Taking Out the Trash

By Nick Romano | January 31, 2007 | Last updated on October 1, 2024
5 min read
Nick Romano, Co-founder, CEO, Prinova Inc.

Nick Romano, Co-founder, CEO, Prinova Inc.

For property and casualty insurers, using information technology to communicate with policyholders is a critical part of business success. In an industry that generates vast amounts of complex information – much of which is jurisdiction-specific and needs to be delivered to clients – using IT to meet customer communication needs is nothing short of mission critical.

However, although many insurers have up-to-date and customer-friendly Web sites, they are still sending black-and-white sheets of paper – which are difficult to read and look like they were designed in the 1980s – to deliver policy information to policyholders. Many insurers are looking to upgrade to state-of-the art systems in various areas of their business; all too often, however, these firms miss the opportunity to reinforce their brand and demonstrate the same quality of communication in key transaction-based documents as they do when dealing with the customer using a variety of other means.

Rewriting and redesigning information, as well as converting the data from an older system to a new one, can increase the complexity of an IT upgrade. However, there is no time like an IT upgrade to assess the content and quality of the communications. The time-consuming and labour intensive process of migrating data provides the perfect opportunity to examine the content of the firm’s communications and determine how to improve message delivery, as opposed to making costly investments twice.

Typically, impersonal communications to clients arise because of the numerous documents and channels that insurers need to manage. Letters, statements, forms, policy declarations, and direct mail are all examples of crucial touchpoints insurers use to reach policyholders. This content is delivered through multiple channels, such as print, email, Web sites and agents or brokers.

Different supporting departments within a firm tend to manage these disparate touchpoints and channels manually. Insurers therefore face the complexity of coordinating and measuring the delivery of key messages and offers to their customers.

Further complicating matters, there is little control over content and workflow; version management can be either ad hoc or non-existent. As a result, insurers sometimes have a hard time managing what goes out to policyholders.

Unfortunately, the lack of coordination can result in erroneous or conflicting message delivery. While technology advancements and trends in message management have now made it possible to resolve these challenges, many insurers are not taking advantage of these new capabilities.

What can insurance companies do to increase the value of their customer touchpoints in 2007? Businesses will want to pay attention to the following three trends:

1. the importance of clear and effective information design;

2. the personalization and delivery of marketing messages in compliance documents; and

3. the need for a communications infrastructure to help unify the messages delivered across the various customer touchpoints.

EFFECTIVE INFORMATION DESIGN

Typically, compliance touchpoints such as claims documents and policy statements are sent through a production process. An IT system pulls information out of databases, puts the information on a piece of paper and sends it to the policyholder. The resultant document will be the industry standard transaction statement.

For many clients, these statements are difficult to understand and don’t clearly articulate the next step in the service process. The more complicated the product, the more complicated the touch-point. Clear communication is an ongoing challenge for industries such as insurance and healthcare, which have a lot of complex information to communicate to the customer.

Effective information design focuses on the content and the way it is presented to the reader. It ensures the customer can logically follow the flow of the content, find information easily and most importantly understand the message.

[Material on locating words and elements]
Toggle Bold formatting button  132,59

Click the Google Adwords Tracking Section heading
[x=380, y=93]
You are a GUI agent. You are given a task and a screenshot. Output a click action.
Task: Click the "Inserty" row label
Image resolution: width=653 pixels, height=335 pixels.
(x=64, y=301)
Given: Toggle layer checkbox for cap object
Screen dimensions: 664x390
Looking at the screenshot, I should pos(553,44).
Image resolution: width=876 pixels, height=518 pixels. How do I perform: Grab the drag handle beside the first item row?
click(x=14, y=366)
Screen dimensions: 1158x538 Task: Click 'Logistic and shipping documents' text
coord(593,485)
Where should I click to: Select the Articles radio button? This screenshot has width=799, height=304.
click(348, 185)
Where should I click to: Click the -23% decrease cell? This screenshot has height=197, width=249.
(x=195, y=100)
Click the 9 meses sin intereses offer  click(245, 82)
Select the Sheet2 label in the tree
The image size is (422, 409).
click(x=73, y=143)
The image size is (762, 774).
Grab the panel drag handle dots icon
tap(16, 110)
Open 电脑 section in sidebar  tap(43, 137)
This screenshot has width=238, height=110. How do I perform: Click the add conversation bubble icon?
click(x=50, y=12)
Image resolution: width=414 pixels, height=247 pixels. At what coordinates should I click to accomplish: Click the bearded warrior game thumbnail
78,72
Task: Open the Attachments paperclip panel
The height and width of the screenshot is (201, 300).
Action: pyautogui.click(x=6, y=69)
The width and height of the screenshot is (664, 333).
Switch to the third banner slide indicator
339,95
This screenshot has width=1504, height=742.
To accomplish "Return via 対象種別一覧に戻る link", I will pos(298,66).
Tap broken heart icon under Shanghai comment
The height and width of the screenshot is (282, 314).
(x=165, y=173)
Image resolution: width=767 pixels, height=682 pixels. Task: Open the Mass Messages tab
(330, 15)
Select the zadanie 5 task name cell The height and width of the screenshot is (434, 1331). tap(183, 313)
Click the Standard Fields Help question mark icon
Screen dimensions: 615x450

== PROBLEMS AND TASKS ==
1. Rewrite the insurer communications article between "3. the need" and "standard transaction statement.", inclusive, with "production process" changed to "printing workflow".
2. Translate this sentence from the insurer communications article into Spanish: "Effective information design focuses on the content and the way it is presented to the reader."
The material plays no part in this work.

== THE ANSWERS ==
1.
3. the need for a communications infrastructure to help unify the messages delivered across the various customer touchpoints.

EFFECTIVE INFORMATION DESIGN

Typically, compliance touchpoints such as claims documents and policy statements are sent through a printing workflow. An IT system pulls information out of databases, puts the information on a piece of paper and sends it to the policyholder. The resultant document will be the industry standard transaction statement.

2. El diseño eficaz de la información se centra en el contenido y en la forma en que se presenta al lector.